▶ _WORK TO COMPLETE_
Write the line that contains "At what coordinates should I click to accomplish: Click" and each one after it, word for word, ending with the final line of the data.

▶ _DATA RECORDS_
--- START ---
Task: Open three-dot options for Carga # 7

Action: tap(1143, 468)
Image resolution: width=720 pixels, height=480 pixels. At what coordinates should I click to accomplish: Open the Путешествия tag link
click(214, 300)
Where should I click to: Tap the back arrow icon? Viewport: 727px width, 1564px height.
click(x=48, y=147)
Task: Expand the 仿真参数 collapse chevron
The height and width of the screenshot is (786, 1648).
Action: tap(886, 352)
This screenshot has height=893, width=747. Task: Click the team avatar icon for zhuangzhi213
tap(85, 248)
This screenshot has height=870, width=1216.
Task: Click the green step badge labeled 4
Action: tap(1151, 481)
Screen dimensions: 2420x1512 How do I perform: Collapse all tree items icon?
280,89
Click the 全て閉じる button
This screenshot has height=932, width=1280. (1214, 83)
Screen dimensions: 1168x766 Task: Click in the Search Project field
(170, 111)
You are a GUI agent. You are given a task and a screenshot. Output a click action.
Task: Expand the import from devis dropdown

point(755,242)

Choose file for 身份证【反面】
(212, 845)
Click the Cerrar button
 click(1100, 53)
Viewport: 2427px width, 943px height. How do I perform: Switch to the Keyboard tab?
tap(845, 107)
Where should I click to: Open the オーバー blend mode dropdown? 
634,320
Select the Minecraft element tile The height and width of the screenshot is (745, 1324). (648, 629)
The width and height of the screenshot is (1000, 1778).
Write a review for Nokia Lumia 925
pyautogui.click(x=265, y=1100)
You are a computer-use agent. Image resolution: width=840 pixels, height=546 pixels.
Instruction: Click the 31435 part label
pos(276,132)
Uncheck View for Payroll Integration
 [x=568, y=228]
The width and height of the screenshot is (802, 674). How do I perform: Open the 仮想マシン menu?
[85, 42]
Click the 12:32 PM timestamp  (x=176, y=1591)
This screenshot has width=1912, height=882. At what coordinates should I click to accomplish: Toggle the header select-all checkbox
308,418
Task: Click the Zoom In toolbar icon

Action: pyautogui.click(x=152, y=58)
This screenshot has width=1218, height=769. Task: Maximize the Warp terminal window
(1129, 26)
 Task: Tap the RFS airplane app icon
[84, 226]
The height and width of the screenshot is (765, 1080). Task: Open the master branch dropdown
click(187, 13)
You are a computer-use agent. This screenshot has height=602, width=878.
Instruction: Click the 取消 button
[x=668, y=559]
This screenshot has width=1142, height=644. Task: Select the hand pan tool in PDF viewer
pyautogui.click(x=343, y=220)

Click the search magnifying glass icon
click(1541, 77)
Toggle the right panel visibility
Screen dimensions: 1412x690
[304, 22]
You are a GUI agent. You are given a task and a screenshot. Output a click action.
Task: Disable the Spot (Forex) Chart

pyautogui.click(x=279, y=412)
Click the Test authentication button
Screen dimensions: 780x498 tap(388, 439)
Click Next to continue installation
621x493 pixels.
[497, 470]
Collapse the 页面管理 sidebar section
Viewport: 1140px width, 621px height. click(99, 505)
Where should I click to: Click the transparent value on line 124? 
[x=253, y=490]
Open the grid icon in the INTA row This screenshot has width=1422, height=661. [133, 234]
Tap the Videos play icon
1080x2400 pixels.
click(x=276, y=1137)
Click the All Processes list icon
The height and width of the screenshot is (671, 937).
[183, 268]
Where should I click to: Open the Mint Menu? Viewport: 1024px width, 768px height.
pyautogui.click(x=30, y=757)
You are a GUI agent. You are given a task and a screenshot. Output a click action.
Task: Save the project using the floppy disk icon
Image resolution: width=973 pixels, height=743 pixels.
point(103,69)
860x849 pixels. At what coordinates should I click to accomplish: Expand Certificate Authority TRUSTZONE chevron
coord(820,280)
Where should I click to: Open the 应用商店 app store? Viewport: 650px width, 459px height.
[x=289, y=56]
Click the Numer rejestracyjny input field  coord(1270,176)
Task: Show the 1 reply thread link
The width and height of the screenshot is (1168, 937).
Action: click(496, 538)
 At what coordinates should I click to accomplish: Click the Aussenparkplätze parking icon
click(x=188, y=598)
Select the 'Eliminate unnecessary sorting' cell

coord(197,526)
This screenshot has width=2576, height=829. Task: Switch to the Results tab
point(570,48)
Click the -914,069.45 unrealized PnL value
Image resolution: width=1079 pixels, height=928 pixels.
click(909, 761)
--- END ---
▶ _ANSWER SPACE_
 At what coordinates should I click to accomplish: Click the Aussenparkplätze parking icon
click(x=188, y=598)
Select the 'Eliminate unnecessary sorting' cell

coord(197,526)
This screenshot has width=2576, height=829. Task: Switch to the Results tab
point(570,48)
Click the -914,069.45 unrealized PnL value
Image resolution: width=1079 pixels, height=928 pixels.
click(909, 761)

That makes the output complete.